[Python-ideas] Looking for people interested in a Python register virtual machine project

Mon Mar 22 18:13:19 EDT 2021

Thanks for the response. I will try to address your comments inline.

> I guess it should be a good idea to answer what's the scope of this
> project - is it research one or "production" one? If it's research one,
> why be concerned with the churn of over-modern CPython versions?
> Wouldn't it be better to just use some scalable, incremental
> implementation which would allow to forward-port it to a newer version,
> if it ever comes to that?

The motivation for revisiting this idea was/is largely personal. As I
indicated, I first messed around with it over 20 years ago and it's
been in the back of my mind ever since. Somehow I never lost the code
despite I'm not sure how many computers came and went and that the
code was never uploaded to any sort of distributed version control
system. I decided to pick things up again as a way to mostly keep my
head in the game after I retired. So, neither "research" nor
"production" seems to be a correct descriptor. Still, if taken to
functional completion — functional enough for performance testing and
application to more than just toy scripts — I realized pretty quickly
that I'd need help.

> Otherwise, if it's "production", who's the "customer" and how they
> "compensate" you for doing work (chasing the moving target) which is
> clearly of little interest to you and conflicts with the goal of the
> project?

Nobody is compensating me. I have no desire to try and turn it into
something I do for hire. Maybe I misunderstood your question?

> > This PEP proposes the addition of register-based instructions to the
> > existing Python virtual machine, with the intent that they eventually
> > replace the existing stack-based opcodes.
>
> Sorry, what? The purpose of register-based instructions is to just
> replace stack-based instructions? That's not what's I'd like to hear as
> the intro phrase. You probably want to replace one with the other
> because register-based ones offer some benefit, faster execution
> perhaps? That's what I'd like to hear instead of "deciphering" that
> between the lines.

Replacing stack-based instructions would be a reasonable initial goal,
I think. Victor reported performance improvements in his
implementation (also a translator). As I indicated in the "PEP" (I use
that term rather loosely, as I have no plans at the moment to submit
it for consideration, certainly not in its current, incomplete state),
a better ultimate way to go would be to generate register instructions
directly from the AST. The current translation scheme allows me to
write simple test case functions, generate register instructions, then
compare that when called the two produce the same result.

> > They [2 instruction sets] are almost completely distinct.
>
> That doesn't correspond to the mental image I would have. In my list,
> the 2 sets would be exactly the same, except that stack-based encode
> argument locations implicitly, while register-based - explicitly. Would
> be interesting to read (in the following "pep" sections) what makes them
> "almost completely distinct".

Well, sure.
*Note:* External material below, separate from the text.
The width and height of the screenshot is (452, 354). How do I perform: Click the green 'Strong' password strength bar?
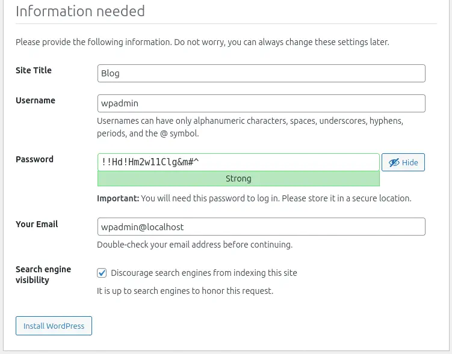pyautogui.click(x=238, y=179)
The main difference is the way two pairs of instructions
(say, BINARY_ADD vs BINARY_ADD_REG) get their operands and save their
result. You still have to be able to add two objects, call functions,
etc.

> > Within a single function only one set of opcodes or the other will
> > be used at any one time.
>
> That would be the opposite of "scalable, incremental" development
> approach mentioned above. Why not allow 2 sets to freely co-exist, and
> migrate codegeneration/implement code translation gradually?
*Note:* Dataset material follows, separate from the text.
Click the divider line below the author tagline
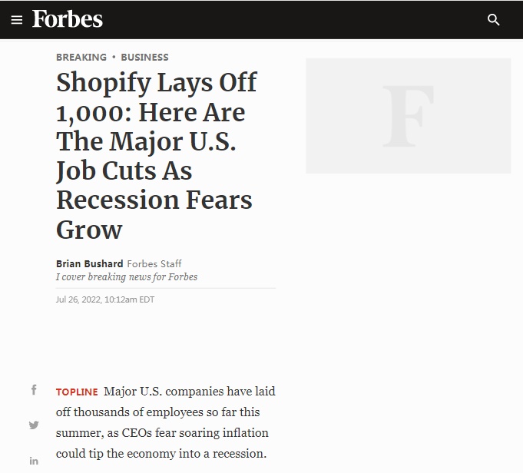The width and height of the screenshot is (523, 473). tap(165, 288)
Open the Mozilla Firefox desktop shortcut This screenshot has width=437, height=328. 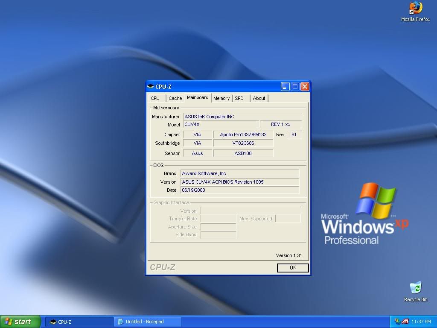(415, 9)
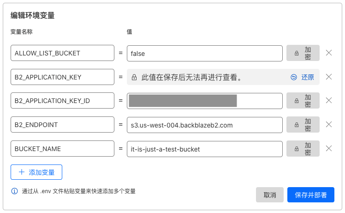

The fact that I treat the current frame's stack space as registers
makes it pretty much impossible to execute both stack and register
instructions within the same frame. Victor's implementation did things
differently in this regard. I believe he just allocated extra space
for 256 registers at the end of each frame, so (in theory, I suppose),
you could have instructions from both executed in the same frame.

> > ## Motivation
>
> I'm not sure the content of the section corresponds much to its title.
> It jumps from background survey of the different Python VM optimizations
> to (some) implementation details of register VM - leaving "motivation"
> somewhere "between the lines".
>
> > Despite all that effort, opcodes which do nothing more than move data
> > onto or off of the stack (LOAD_FAST, LOAD_GLOBAL, etc) still account
> > for nearly half of all opcodes executed.
>
> ... And - you intend to change that with a register VM? In which way and
> how? As an example, LOAD_GLOBAL isn't going anywhere - it loads a
> variable by *symbolic* name into a register.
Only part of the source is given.